# THE TASK:
Retype, exactly as written, every line from the one containing "Where should I click to: Enable" through the last line of the records below, both included; skip the pictures.

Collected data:

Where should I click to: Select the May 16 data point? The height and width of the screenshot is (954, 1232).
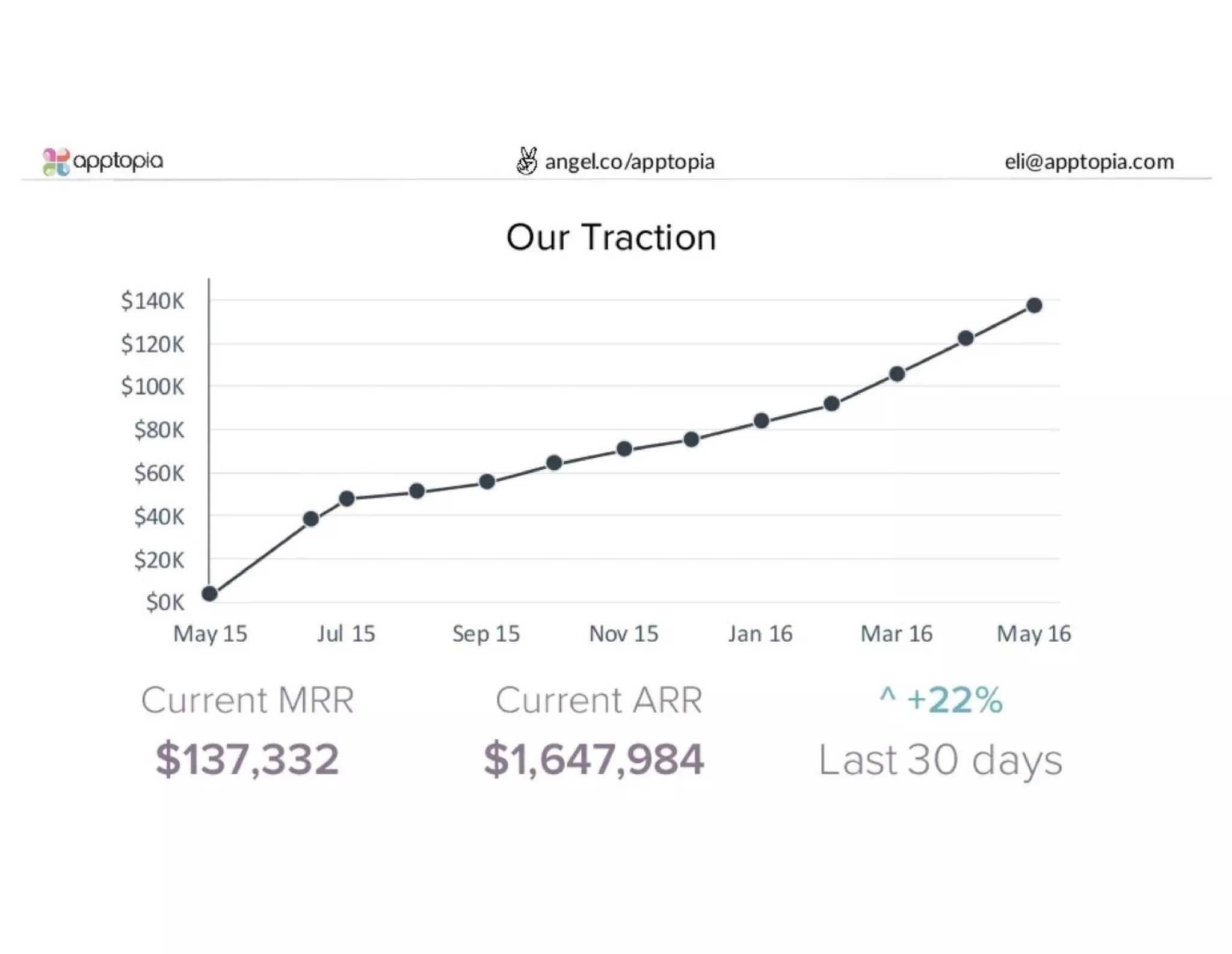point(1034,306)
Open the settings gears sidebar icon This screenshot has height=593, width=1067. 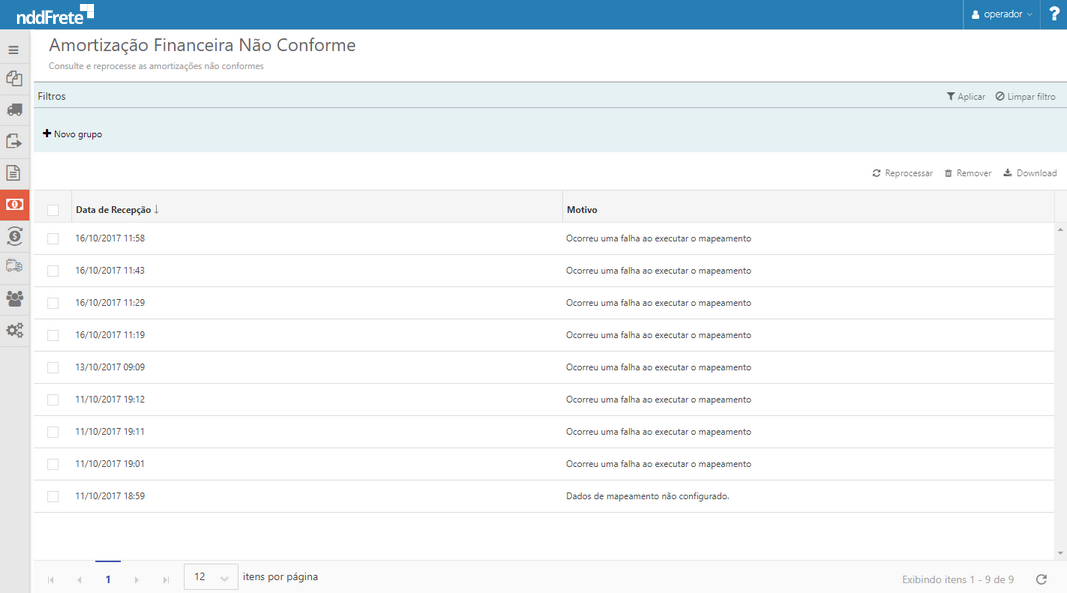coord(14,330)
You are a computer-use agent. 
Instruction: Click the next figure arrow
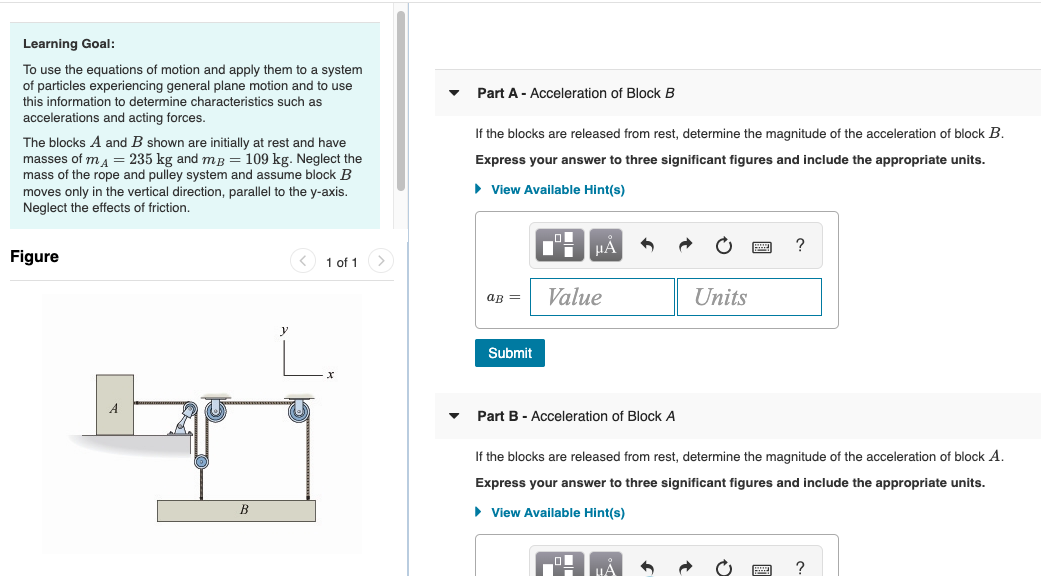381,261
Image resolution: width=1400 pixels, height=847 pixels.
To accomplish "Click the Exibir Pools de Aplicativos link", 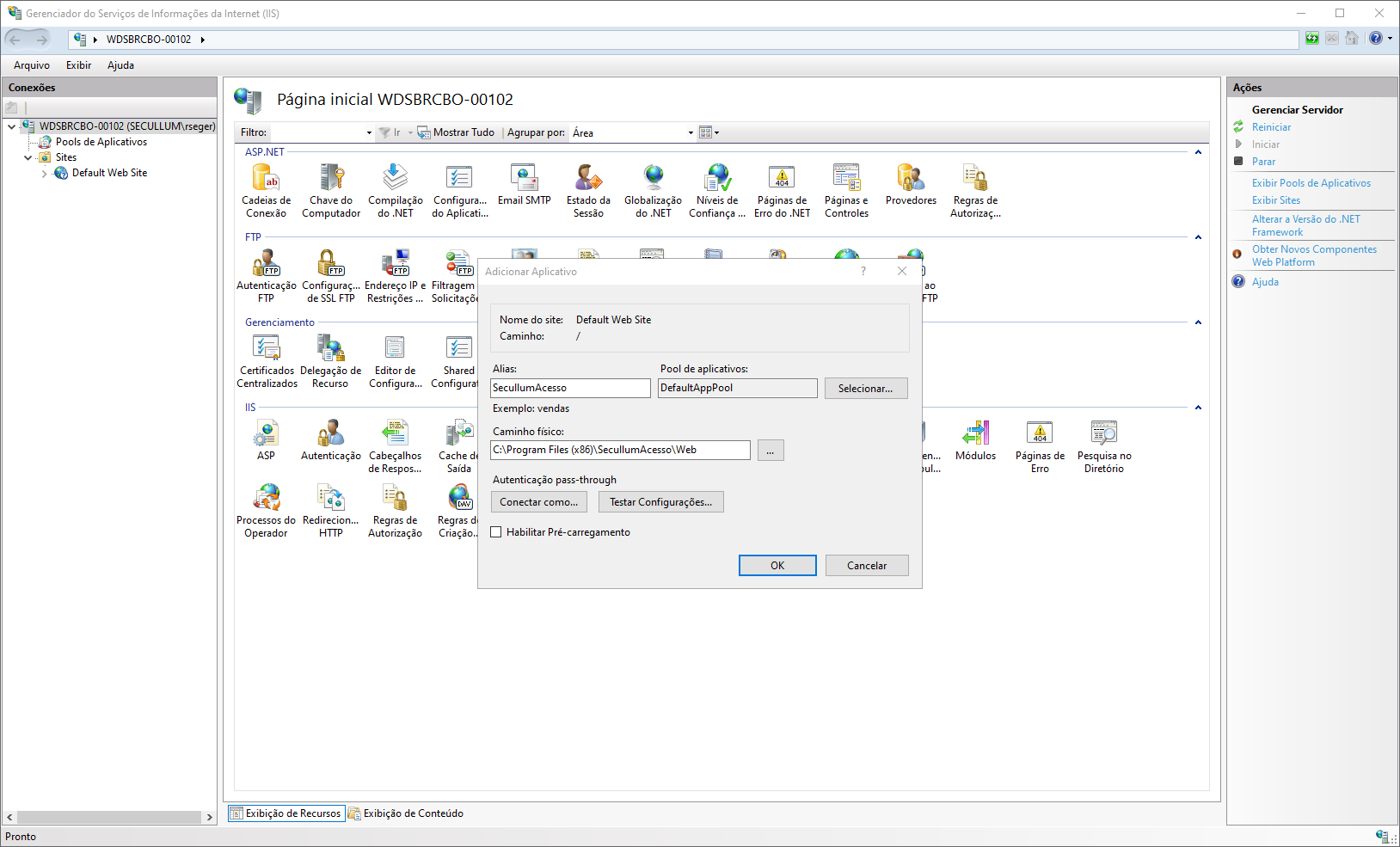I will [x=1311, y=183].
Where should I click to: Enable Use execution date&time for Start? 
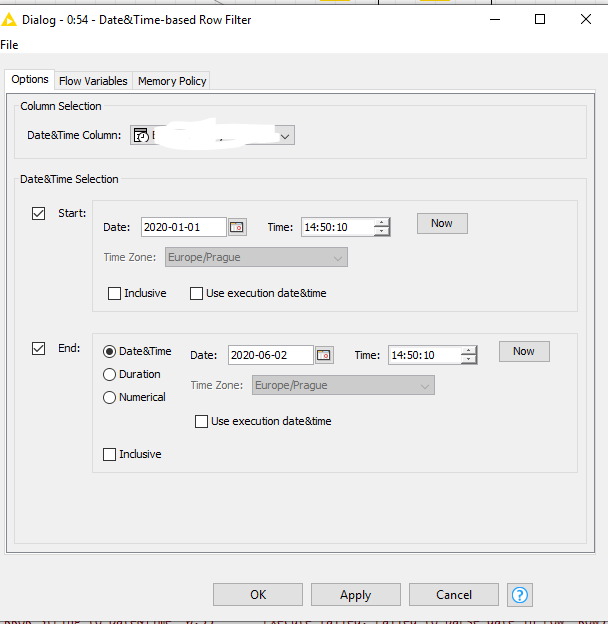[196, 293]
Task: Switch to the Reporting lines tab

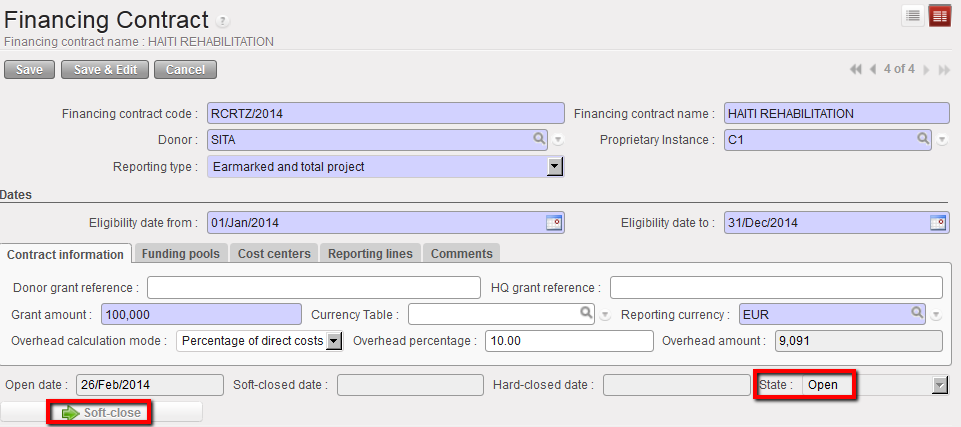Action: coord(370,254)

# ANSWER SPACE:
Where should I click to: Enable Use execution date&time for Start? 
[196, 293]
Task: Switch to the Reporting lines tab

Action: coord(370,254)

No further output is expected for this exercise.